Your reply should consist solely of the number of lines in the data that contain "computer".

### Provided information

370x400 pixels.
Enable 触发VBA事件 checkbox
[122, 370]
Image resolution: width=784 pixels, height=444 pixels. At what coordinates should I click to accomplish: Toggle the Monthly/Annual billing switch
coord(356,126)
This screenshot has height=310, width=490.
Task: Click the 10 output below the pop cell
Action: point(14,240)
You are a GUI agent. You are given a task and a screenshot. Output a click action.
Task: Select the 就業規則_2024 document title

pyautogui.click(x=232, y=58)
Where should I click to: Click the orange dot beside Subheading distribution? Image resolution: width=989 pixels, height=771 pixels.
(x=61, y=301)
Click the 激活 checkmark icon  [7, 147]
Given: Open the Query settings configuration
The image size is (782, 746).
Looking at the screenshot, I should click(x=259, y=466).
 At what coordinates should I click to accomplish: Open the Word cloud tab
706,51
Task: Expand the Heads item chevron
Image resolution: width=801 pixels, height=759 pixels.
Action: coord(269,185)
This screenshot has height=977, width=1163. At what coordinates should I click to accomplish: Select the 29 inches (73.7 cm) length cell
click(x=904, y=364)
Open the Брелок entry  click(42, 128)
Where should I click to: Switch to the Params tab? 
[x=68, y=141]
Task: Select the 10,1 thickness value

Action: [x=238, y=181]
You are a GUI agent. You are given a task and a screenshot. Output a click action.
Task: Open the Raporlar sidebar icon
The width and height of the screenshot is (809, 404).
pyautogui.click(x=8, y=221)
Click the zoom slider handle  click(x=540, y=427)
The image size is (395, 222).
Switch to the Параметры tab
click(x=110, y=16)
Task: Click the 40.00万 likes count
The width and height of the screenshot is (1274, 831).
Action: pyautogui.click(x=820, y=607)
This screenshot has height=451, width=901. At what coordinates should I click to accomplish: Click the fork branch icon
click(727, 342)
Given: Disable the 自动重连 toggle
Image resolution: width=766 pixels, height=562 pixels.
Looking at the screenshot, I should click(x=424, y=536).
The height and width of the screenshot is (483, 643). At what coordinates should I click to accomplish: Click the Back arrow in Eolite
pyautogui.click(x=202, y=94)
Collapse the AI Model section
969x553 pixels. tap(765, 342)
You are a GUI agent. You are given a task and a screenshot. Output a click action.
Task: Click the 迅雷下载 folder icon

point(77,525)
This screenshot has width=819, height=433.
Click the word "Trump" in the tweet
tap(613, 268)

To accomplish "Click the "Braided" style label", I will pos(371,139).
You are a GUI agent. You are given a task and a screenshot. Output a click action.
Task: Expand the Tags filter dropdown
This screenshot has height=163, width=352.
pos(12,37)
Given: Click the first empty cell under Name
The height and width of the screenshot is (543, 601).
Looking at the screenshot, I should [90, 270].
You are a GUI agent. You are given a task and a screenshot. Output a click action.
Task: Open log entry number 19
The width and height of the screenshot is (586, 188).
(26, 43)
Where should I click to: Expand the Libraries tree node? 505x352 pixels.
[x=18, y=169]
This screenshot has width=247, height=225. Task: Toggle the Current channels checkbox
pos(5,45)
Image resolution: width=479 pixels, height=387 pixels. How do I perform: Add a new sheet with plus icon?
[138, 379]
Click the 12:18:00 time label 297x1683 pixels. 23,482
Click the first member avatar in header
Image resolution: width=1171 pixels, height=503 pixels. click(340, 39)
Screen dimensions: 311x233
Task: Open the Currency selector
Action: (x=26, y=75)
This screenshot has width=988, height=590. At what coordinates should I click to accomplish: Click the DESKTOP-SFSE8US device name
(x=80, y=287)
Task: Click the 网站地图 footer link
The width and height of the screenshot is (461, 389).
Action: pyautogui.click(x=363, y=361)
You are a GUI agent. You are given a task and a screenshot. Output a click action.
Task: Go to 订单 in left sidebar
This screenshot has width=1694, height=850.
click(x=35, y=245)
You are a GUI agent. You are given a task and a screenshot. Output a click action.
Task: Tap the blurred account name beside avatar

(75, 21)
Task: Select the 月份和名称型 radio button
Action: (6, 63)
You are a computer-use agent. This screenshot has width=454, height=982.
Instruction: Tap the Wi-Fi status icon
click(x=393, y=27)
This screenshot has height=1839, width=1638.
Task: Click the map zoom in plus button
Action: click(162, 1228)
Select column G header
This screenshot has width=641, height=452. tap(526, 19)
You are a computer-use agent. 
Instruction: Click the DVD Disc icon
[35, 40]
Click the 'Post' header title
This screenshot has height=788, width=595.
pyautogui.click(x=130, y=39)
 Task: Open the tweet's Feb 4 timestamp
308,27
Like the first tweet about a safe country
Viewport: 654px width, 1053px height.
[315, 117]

######

» **Task output**: 2